> [Exercise aim]:
Repeat the whole of the data, keeping every detail the same.

> [Pixel coordinate grounding data]:
##############################
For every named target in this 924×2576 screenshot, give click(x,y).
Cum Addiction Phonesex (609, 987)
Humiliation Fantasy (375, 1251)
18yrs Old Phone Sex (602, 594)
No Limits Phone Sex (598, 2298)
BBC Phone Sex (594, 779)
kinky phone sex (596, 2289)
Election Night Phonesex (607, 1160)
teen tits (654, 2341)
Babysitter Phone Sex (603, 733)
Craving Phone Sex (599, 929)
##############################
> [Solution to the problem]:
For every named target in this 924×2576 screenshot, give click(x,y).
Cum Addiction Phonesex (609, 987)
Humiliation Fantasy (375, 1251)
18yrs Old Phone Sex (602, 594)
No Limits Phone Sex (598, 2298)
BBC Phone Sex (594, 779)
kinky phone sex (596, 2289)
Election Night Phonesex (607, 1160)
teen tits (654, 2341)
Babysitter Phone Sex (603, 733)
Craving Phone Sex (599, 929)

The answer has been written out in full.